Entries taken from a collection

--- START ---

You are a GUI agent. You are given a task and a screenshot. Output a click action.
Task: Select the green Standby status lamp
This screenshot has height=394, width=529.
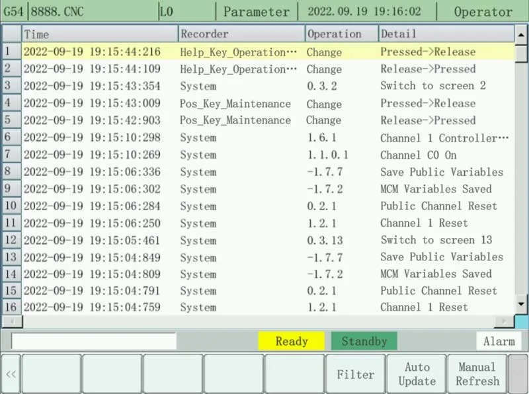click(364, 341)
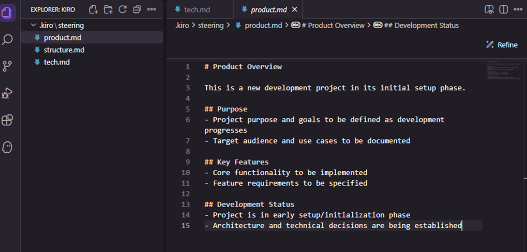Collapse the .kiro\steering folder
Viewport: 527px width, 252px height.
(x=34, y=25)
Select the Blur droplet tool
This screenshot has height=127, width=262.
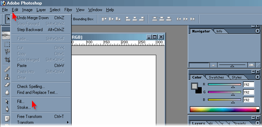click(x=7, y=92)
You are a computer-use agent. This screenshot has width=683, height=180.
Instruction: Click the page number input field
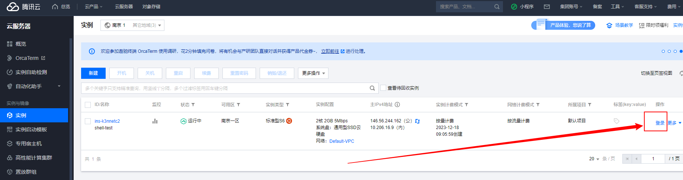click(x=653, y=159)
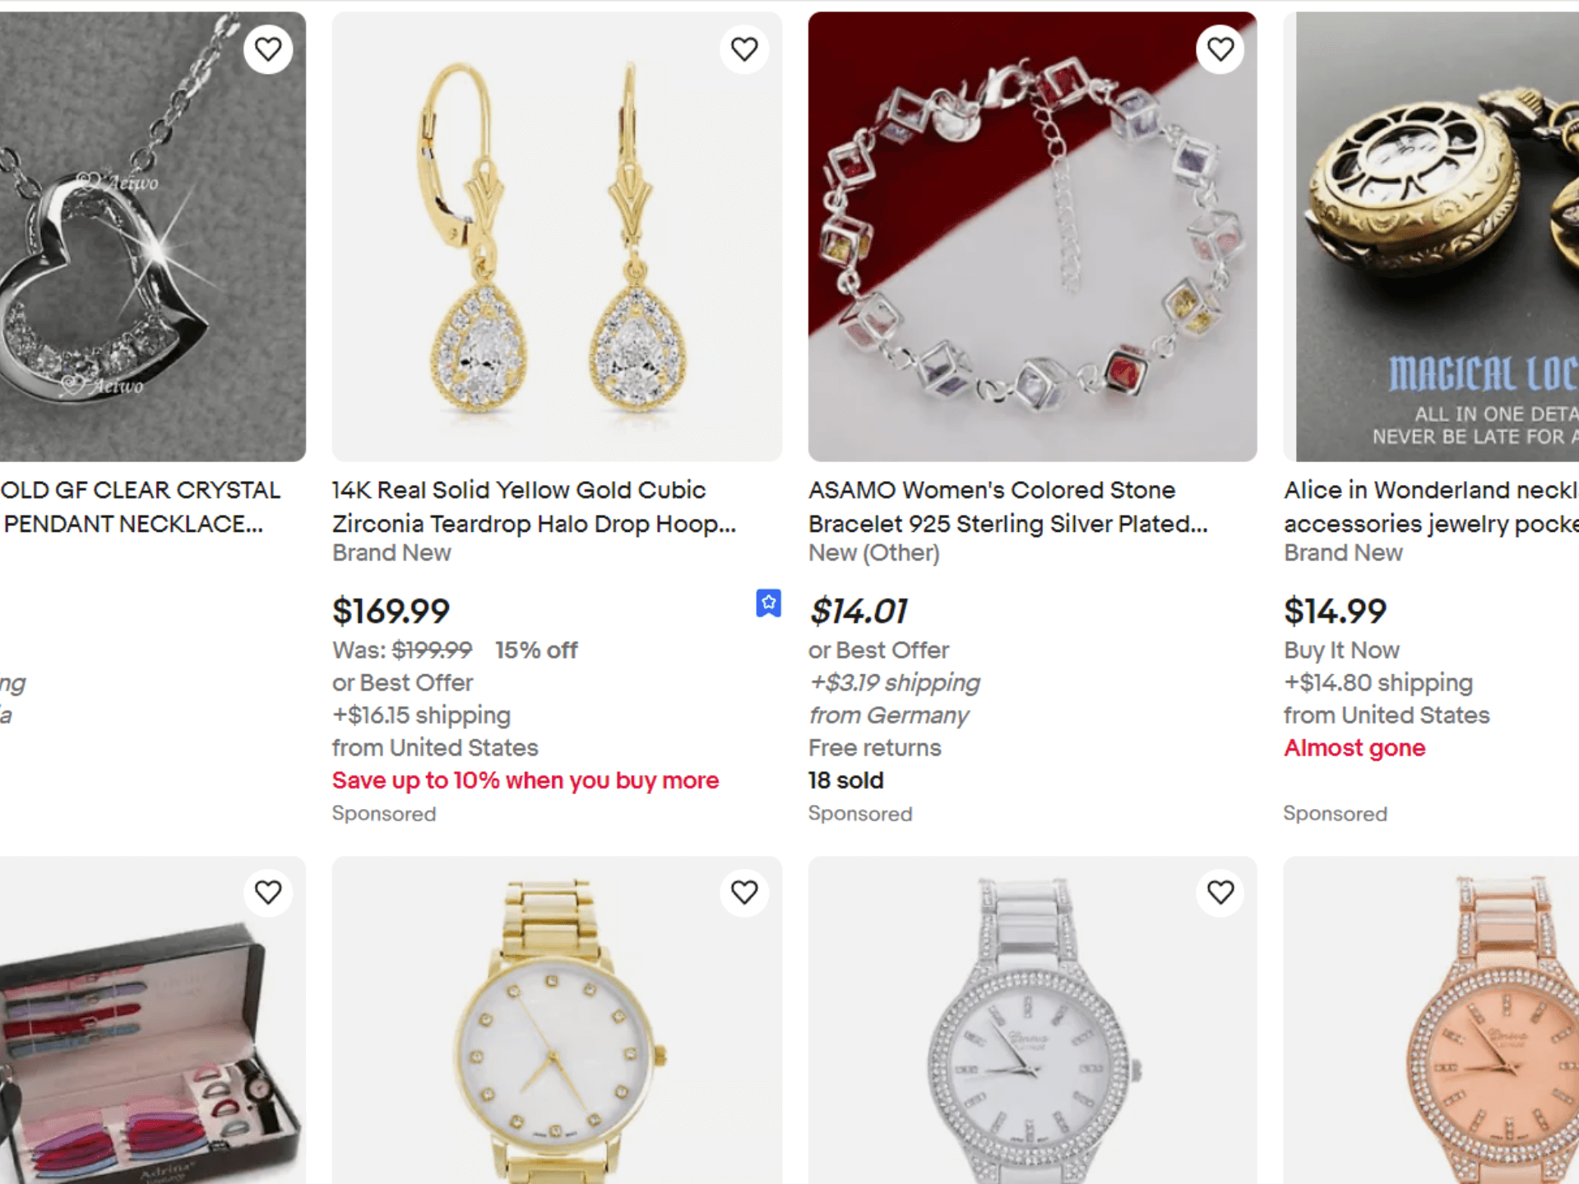This screenshot has width=1579, height=1184.
Task: Click the Sponsored label under the bracelet listing
Action: pyautogui.click(x=860, y=814)
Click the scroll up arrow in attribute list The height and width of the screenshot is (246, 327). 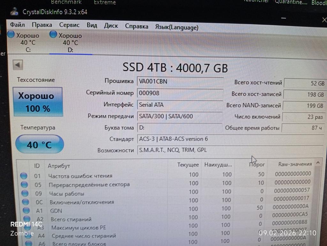click(318, 163)
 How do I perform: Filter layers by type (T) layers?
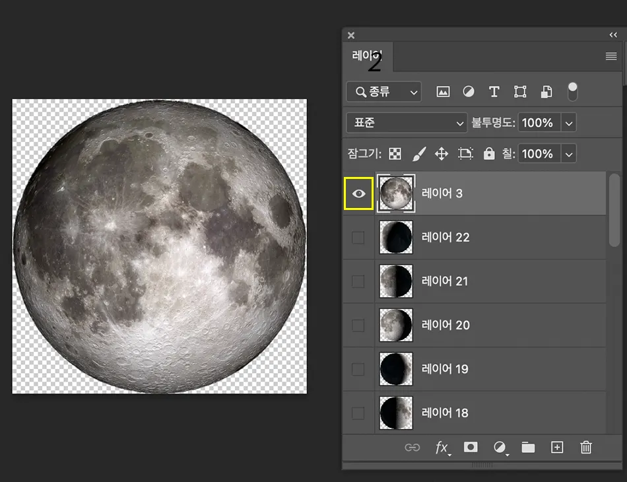(494, 92)
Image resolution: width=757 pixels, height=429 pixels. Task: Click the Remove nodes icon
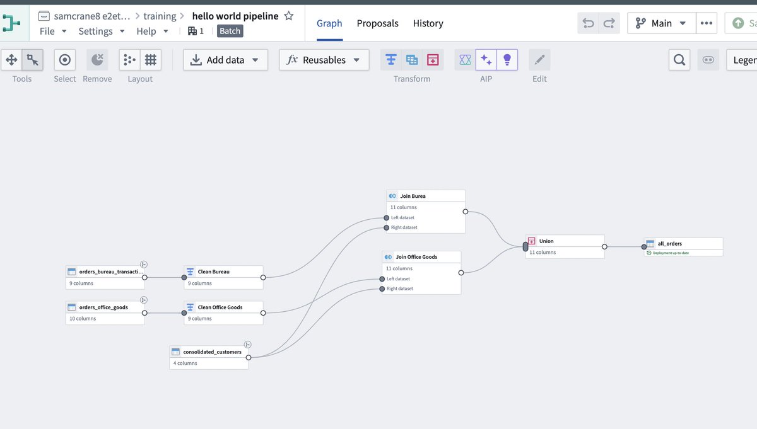[97, 60]
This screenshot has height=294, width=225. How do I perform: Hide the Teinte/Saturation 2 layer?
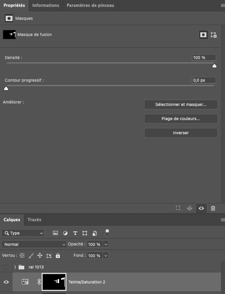click(x=6, y=282)
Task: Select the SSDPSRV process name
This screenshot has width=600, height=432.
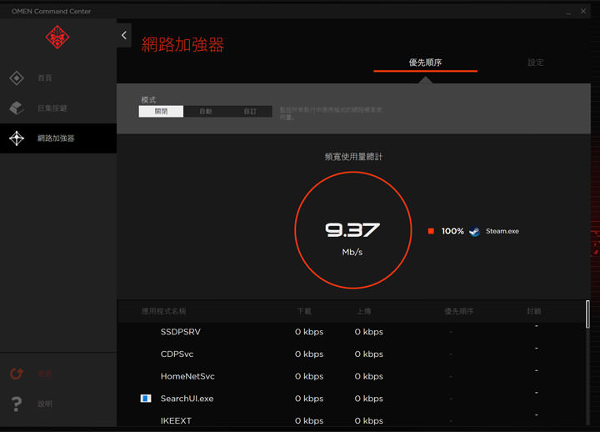Action: pos(180,332)
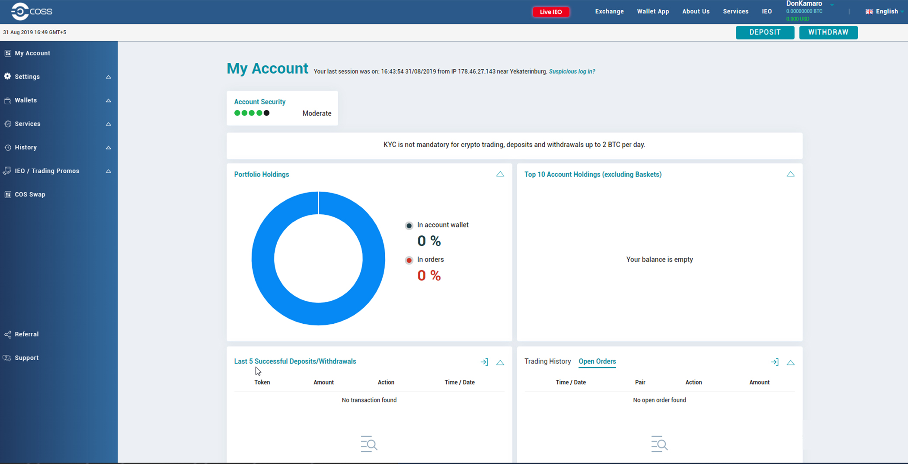
Task: Click the Referral share icon
Action: point(8,334)
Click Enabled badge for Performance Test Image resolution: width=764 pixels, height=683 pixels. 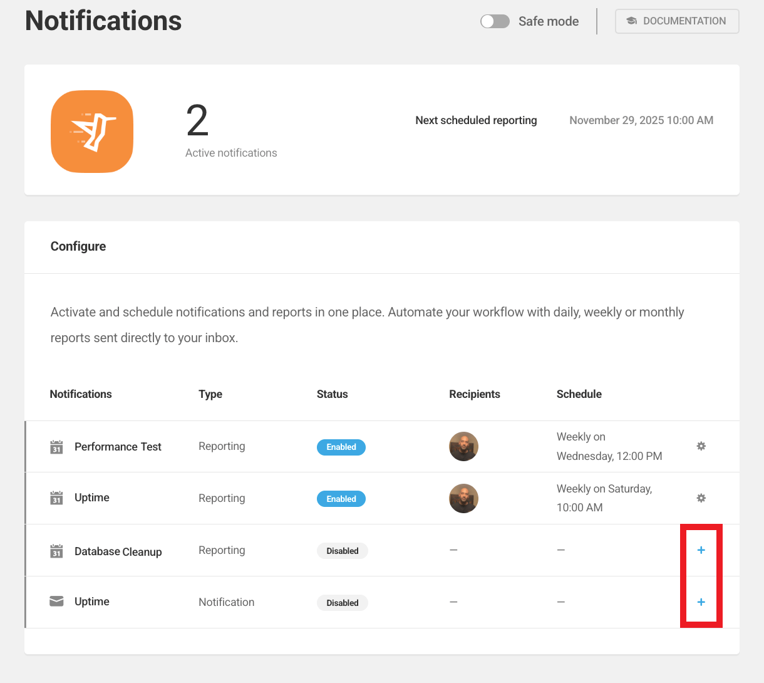(x=341, y=447)
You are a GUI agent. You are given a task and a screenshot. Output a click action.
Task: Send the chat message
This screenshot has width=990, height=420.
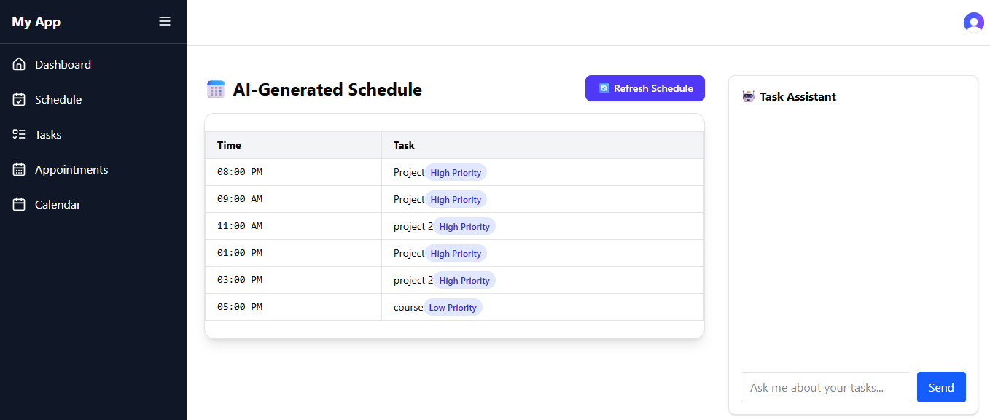(x=940, y=387)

--- END ---

=== Work to be completed ===
Nothing but the lines from the line with "Task: Send the chat message" through the last line of the data above should be printed, exactly as written and without pictures.

=== Result of the task ===
Task: Send the chat message
This screenshot has width=990, height=420.
(x=940, y=387)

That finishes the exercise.